The ticketing system operated by a California company has been unable to process World Series ticket sales for Colorado Rockies fans, and those baseball fans are not happy about it.
Front office personnel for the Colorado Rockies must be regretting their decision to farm out sales of World Series tickets to a purely online-only effort.
The team and their fans are experiencing a sports nightmare: a World Series that starts in Denver on Saturday with 20,000 tickets up for grabs, and no way to purchase them. TheDenverChannel.com reported on the frustrations of numerous fans who have been shut out of the high-tech ticket process.
Blame for the problem has been laid at the feet of unnamed malicious attackers, who caused the servers managed by Paciolan to shut down as thousands of fans hit the system. They and Major League Baseball have addressed the problem, according to a statement from the Rockies, and plan to try selling tickets again, online, starting at 2 pm EDT.
“Our partners at MLB.com and Paciolan have fully assessed the situation and assured us that tomorrow’s online sale will go as originally planned,” a Rockies spokesperson said.

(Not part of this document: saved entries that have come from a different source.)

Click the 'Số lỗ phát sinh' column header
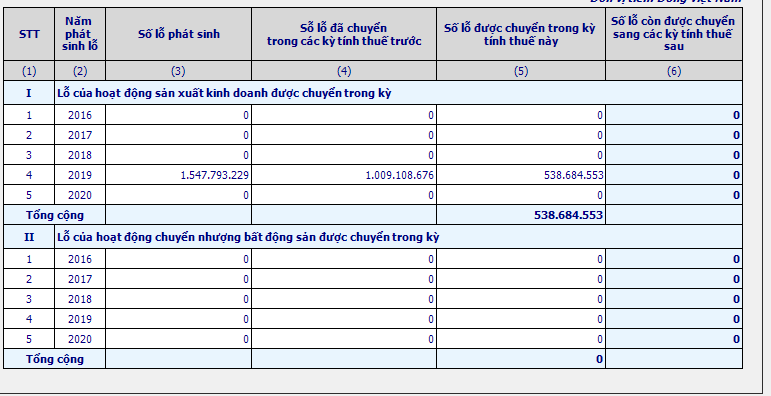The image size is (771, 396). tap(178, 34)
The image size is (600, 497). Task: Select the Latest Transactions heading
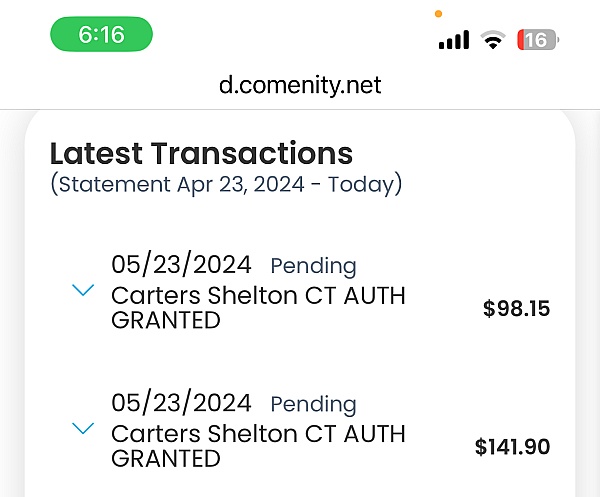pyautogui.click(x=201, y=153)
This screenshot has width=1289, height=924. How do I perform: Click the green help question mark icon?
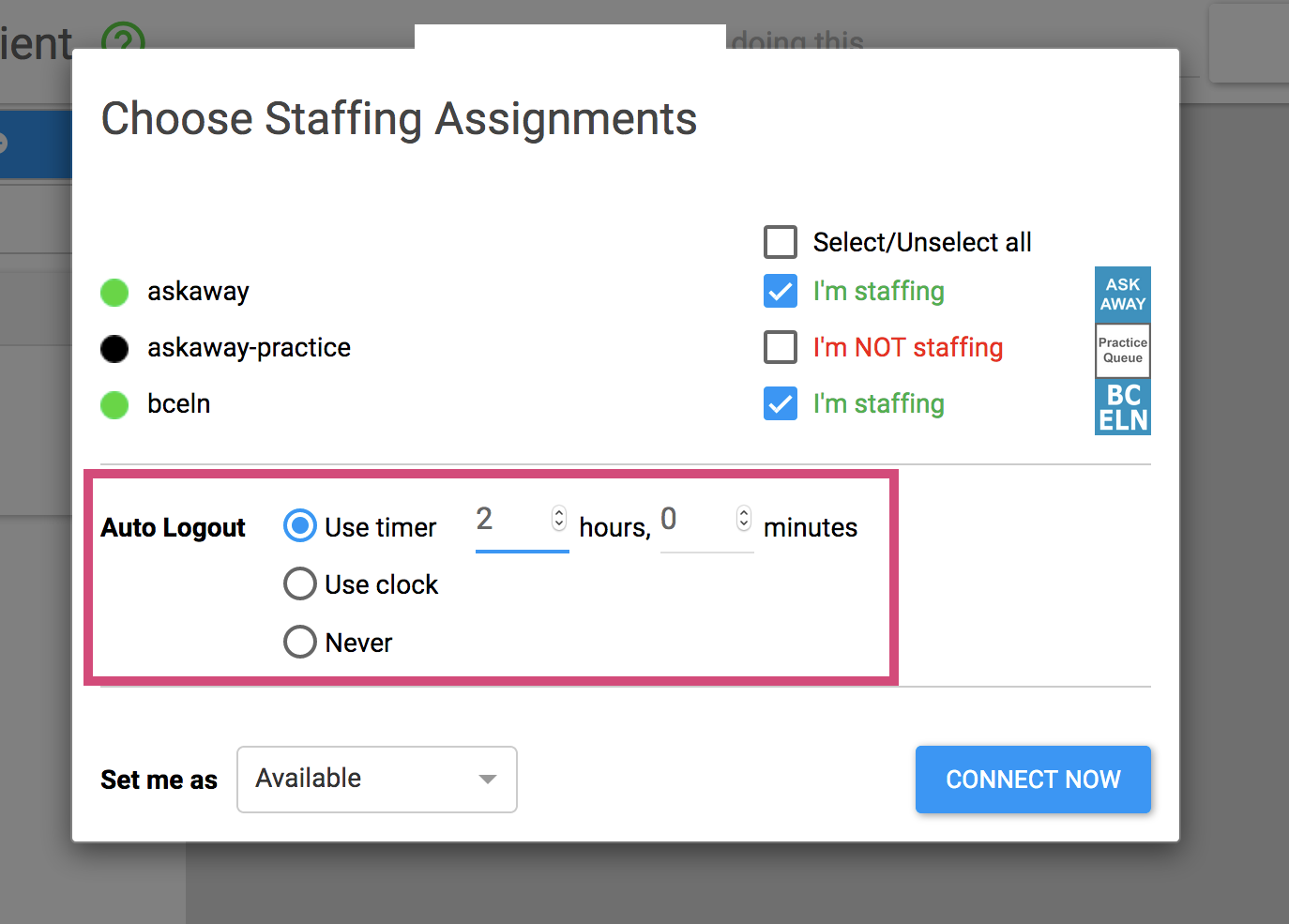click(123, 38)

Fark.com owner Drew Curtis told TheDenverChannel he was one of the many people shut off from the process, as he tried to buy tickets for his father, a Colorado resident.
“These idiots always have these consultants that tell them, ‘Sure, the server can handle the traffic,'” said Curtis. “In reality, that only works over the course of a day. If a zillion people hit the damn thing all at once, it goes boom. Think CNN on 9/11.”
Only about 500 tickets had been sold before the attacks took the system offline.